The federal law defines marriage as a union between a man and a woman. Six same-sex couples and three men whose husbands have died -- one of the deceased was retired congressman Gerry E. Studds -- have filed a lawsuit claiming the law treats them like second-class citizens and is unconstitutional.
Because of the law, the plaintiffs said they were excluded from using federal benefits opposite-sex couples can use, including health insurance programs for federal employees, retirement and survivor benefits under the Social Security Act, and the ability to file joint federal income tax returns.
Janson Wu, a lawyer for Gay & Lesbian Advocates & Defenders, which is representing the plaintiffs, said the group's legal team was prepared for the governmentís motion to dismiss and that it closely resembled the Obama administrationís response to a similar lawsuit filed by a Southern California gay couple. A federal court dismissed that suit on Aug. 24.
"There's nothing in the brief that we were unprepared to deal with, and there's nothing in the government's brief that addresses the fact the DOMA is the only exception in a long history of the federal government's deferral to the states' determination of who is married," he said.
In the California case, as in the Massachusetts case, federal lawyers wrote that the administration agreed with the plaintiffs that the Defense of Marriage Act is discriminatory and should be repealed. But Assistant Attorney General Tony West, who helped prepared both responses, wrote that prosecutors were obliged to defend the law until Congress moves to repeal or amend it.
West urged the court to dismiss the suits on grounds that the plaintiffs "fail to state a claim upon which relief can be granted."
Wu declined to say whether he was disappointed that Obama, who criticized DOMA while running for president, was defending it against legal challenges.
"We'll leave that to the political talking heads," he said. "We, of course, disagree vehemently with the Obama administration that DOMA is constitutional, and we are very prepared to make those arguments in court."
Martin Koski, a 67-year-old retired federal employee who agreed to be a plaintiff after the government refused to extend federal health benefits to his husband, James Fitzgerald, said he should be treated no differently from other federal retirees.
"We're married in the state of Massachusetts, and the federal government, as far as we're concerned, has chosen to disregard that and say we're second-class citizens," said the Bourne man, who married Fitzgerald two years ago.
Koski said he had voted for Obama in the election and was not upset with him.

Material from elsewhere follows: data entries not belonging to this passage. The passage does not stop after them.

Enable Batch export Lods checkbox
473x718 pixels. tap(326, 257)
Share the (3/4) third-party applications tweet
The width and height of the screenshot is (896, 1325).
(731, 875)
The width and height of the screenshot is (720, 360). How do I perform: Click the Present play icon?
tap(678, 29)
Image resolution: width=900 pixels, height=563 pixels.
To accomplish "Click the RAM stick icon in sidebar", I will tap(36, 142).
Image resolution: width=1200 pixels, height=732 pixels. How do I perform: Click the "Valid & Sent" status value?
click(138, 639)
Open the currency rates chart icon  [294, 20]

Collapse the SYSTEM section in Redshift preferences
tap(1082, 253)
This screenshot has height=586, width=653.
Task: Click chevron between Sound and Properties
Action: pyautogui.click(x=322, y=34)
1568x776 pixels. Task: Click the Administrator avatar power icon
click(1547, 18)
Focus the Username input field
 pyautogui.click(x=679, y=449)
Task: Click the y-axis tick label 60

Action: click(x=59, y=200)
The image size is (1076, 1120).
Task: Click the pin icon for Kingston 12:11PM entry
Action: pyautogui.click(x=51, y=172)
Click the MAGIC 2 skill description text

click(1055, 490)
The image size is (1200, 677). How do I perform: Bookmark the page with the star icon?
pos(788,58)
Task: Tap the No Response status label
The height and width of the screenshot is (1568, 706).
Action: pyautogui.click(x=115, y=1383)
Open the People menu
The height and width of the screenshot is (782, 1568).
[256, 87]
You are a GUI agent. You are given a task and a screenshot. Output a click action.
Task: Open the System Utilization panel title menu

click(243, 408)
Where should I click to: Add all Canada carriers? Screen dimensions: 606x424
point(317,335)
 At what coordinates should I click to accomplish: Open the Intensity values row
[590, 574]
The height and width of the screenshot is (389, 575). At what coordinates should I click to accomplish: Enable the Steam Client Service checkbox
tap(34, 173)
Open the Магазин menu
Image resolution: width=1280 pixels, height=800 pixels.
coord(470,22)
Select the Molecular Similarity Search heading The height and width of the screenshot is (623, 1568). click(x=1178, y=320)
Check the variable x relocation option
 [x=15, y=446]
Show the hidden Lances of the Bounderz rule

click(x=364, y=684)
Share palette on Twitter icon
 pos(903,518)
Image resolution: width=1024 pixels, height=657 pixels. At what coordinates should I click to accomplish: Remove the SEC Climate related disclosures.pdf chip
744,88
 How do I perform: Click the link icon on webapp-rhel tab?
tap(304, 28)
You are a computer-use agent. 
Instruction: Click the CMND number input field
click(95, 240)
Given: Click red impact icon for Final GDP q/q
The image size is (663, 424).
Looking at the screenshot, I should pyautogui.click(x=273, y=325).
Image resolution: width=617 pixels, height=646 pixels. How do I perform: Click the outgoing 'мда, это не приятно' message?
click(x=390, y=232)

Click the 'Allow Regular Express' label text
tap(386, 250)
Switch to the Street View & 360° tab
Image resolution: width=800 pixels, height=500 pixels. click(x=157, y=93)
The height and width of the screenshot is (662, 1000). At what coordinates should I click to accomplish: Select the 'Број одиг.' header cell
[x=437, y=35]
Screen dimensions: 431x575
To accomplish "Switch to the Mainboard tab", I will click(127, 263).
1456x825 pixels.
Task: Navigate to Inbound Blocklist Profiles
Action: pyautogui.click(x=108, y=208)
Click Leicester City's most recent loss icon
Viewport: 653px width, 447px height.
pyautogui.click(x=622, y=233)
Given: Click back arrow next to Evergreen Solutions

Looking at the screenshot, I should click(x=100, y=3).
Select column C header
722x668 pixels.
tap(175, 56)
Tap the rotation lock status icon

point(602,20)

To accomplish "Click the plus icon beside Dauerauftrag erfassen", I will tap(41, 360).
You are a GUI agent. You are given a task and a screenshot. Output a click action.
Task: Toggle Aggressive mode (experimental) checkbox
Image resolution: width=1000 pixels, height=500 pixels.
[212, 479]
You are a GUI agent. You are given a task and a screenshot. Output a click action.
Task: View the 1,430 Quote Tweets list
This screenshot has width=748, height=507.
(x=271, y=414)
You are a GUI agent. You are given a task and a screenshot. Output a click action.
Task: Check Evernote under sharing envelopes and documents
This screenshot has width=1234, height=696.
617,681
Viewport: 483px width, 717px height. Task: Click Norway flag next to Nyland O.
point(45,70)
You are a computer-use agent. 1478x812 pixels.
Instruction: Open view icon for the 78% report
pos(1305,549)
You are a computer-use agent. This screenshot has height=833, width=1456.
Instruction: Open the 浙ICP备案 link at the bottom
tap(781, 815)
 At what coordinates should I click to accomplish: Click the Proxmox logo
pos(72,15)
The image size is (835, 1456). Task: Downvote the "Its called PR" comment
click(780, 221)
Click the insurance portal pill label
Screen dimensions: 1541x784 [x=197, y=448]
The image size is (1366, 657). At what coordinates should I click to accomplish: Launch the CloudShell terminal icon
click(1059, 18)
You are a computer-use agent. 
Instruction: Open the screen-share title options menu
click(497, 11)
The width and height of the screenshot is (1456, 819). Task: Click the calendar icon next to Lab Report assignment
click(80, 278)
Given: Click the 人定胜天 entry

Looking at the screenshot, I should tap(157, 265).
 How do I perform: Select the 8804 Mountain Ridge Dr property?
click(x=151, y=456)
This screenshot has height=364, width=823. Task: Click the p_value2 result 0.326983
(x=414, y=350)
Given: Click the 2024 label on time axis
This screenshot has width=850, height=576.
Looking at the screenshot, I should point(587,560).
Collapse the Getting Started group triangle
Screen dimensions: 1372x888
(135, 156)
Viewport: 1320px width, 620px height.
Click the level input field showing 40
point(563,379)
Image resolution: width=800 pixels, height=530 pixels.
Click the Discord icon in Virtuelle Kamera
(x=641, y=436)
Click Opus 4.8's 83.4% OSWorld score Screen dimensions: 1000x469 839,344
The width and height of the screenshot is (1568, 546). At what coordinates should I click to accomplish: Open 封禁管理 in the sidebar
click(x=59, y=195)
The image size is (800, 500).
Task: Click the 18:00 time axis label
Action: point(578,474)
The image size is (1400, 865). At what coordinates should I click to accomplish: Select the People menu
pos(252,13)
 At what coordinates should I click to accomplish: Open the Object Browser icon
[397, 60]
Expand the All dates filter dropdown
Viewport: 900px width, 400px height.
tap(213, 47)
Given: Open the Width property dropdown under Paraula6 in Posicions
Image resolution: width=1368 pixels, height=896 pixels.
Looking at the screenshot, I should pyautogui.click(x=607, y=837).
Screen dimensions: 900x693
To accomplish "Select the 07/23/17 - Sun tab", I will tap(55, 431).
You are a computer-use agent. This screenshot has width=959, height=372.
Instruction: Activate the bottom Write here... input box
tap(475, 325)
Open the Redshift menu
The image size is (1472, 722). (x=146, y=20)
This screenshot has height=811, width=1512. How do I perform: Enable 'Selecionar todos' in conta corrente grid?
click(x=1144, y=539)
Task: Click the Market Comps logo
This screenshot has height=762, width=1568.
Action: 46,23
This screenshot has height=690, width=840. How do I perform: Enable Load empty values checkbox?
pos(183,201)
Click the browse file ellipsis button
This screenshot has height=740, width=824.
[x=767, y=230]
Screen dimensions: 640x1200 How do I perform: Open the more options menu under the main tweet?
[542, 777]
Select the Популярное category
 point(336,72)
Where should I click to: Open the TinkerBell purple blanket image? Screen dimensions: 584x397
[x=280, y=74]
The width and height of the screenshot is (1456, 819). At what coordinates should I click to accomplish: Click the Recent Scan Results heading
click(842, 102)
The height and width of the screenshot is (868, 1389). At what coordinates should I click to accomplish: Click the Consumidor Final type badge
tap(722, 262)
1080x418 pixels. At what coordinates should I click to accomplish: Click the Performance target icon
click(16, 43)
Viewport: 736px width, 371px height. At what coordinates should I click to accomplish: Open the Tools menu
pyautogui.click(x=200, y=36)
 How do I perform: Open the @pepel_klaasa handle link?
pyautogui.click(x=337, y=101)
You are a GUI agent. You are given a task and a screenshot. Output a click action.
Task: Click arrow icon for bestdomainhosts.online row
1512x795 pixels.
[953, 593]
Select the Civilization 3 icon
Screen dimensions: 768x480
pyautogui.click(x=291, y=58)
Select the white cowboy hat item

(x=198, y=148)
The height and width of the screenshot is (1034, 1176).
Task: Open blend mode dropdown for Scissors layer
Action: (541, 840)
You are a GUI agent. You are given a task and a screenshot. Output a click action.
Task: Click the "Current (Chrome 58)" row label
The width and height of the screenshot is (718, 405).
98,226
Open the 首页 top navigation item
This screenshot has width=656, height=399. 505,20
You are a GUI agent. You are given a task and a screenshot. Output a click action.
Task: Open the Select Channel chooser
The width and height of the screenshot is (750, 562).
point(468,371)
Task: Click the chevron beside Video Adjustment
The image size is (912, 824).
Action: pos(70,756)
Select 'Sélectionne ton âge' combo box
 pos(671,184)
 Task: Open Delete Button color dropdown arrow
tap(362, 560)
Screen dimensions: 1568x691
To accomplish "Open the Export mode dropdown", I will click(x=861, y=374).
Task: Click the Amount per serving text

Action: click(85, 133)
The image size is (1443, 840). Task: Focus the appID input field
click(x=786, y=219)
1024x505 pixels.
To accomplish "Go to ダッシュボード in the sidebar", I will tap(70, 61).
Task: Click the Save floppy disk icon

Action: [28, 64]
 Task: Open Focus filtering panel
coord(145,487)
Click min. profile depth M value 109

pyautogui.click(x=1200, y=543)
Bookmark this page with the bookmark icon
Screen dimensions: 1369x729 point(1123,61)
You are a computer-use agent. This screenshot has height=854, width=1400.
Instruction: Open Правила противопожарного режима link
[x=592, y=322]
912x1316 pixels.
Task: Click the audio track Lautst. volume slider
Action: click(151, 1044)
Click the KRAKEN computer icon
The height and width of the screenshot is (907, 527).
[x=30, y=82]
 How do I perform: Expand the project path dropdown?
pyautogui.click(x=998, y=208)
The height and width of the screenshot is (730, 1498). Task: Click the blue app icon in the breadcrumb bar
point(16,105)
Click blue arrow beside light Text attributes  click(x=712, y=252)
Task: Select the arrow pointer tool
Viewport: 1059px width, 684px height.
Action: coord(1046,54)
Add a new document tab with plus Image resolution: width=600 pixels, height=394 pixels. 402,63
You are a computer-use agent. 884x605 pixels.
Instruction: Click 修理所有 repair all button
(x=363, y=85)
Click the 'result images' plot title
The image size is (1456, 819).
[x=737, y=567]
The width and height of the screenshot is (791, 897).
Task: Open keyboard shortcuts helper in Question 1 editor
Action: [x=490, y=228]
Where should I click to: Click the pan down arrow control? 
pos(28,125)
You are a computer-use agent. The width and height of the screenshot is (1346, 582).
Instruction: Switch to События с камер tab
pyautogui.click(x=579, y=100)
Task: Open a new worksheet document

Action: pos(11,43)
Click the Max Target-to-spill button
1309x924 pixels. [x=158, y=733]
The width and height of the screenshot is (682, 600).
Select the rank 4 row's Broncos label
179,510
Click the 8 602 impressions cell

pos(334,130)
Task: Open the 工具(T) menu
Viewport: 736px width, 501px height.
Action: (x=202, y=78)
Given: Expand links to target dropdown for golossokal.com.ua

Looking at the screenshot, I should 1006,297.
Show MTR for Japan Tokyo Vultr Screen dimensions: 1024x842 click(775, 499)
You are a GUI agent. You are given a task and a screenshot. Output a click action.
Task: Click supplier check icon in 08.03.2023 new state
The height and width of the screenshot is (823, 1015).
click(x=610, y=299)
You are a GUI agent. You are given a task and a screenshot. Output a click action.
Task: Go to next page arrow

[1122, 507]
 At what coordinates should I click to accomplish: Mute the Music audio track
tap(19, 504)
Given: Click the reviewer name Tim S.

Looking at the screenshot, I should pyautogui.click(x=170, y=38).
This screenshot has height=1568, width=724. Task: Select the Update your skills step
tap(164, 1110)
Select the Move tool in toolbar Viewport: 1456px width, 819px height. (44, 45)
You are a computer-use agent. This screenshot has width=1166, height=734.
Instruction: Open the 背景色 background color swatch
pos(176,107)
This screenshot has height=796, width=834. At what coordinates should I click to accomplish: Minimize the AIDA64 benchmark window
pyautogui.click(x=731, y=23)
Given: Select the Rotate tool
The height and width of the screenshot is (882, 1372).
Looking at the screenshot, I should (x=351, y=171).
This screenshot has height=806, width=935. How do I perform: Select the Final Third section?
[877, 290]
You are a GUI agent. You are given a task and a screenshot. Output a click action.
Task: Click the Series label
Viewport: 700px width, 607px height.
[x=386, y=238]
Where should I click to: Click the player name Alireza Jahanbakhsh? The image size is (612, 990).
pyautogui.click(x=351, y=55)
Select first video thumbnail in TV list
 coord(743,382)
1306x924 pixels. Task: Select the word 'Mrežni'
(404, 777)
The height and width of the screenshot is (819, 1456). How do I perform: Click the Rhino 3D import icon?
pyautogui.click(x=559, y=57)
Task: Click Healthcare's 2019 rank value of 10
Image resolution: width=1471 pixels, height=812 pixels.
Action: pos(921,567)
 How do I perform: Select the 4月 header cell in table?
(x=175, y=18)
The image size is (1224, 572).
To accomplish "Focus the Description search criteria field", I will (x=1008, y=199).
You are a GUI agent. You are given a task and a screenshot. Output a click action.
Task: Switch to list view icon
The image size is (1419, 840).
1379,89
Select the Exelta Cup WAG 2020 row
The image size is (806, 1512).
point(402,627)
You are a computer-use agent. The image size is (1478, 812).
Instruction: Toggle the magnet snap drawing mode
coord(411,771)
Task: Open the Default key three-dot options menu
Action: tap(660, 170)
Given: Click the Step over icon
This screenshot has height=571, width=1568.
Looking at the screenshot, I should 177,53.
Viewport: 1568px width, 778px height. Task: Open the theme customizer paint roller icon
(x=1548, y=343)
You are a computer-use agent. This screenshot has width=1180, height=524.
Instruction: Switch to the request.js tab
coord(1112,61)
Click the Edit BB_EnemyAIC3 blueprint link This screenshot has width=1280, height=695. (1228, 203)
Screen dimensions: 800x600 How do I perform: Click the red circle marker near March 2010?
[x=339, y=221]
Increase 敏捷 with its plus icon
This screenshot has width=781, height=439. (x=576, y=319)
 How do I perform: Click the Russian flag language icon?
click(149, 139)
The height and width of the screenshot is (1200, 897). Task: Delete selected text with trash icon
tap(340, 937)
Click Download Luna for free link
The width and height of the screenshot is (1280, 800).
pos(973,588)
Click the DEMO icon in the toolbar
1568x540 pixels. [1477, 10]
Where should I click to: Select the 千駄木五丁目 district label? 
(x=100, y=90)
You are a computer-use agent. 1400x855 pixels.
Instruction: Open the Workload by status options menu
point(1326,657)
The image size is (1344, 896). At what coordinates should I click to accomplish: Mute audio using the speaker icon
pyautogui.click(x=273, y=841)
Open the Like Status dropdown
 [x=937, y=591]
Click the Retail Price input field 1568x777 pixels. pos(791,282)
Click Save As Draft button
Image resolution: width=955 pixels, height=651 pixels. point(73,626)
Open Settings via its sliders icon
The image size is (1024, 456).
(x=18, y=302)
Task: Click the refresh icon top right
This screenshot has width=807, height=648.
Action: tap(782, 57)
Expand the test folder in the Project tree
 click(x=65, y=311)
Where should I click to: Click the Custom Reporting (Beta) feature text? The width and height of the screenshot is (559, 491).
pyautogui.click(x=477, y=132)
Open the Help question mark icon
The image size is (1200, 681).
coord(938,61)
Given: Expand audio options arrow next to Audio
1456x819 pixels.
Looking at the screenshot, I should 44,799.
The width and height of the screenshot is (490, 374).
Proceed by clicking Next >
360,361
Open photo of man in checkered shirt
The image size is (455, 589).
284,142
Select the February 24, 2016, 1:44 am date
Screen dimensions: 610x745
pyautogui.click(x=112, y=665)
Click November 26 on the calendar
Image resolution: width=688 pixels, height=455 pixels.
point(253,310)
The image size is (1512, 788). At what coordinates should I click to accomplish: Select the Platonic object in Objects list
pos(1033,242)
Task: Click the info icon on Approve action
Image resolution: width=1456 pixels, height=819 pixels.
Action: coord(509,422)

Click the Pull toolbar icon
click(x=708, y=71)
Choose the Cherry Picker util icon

"Congress makes the law, and until Congress decides to do something about it, I guess thereís not much the executive branch can do," he said. "If someone feels it's not right, we have to go through the [judicial] process, and, hopefully, it will get to the Supreme Court and they'll make a just decision for us."
Legal specialists have said the suit filed in March was the first serious challenge by a group of plaintiffs to the federal law passed in 1996 by Congress and signed by President Bill Clinton.
The lawyers who submitted the Boston brief included West and and Michael Loucks, the acting US attorney in Boston.
The government attorneys said the court should not act as a "superlegislature," sitting in judgment on the wisdom or fairness of a law, but must uphold a law "so long as there is any reasonably conceivable set of facts that could provide a rational basis for it, including ones that Congress itself did not advance or consider. DOMA satisfies this standard."
The government attorneys argued that Congress was entitled to address social reforms on a piecemeal basis and provide benefits only to those who have historically been allowed to marry.
"Its decision to maintain the federal status quo while preserving the ability of States to grant marriage to same-sex couples is rational. Congress may subsequently decide to extend federal benefits to same-sex marriage, and this Administration believes that Congress should do so. But its decision not to do so at this point is not irrational or unconstitutional," the brief said.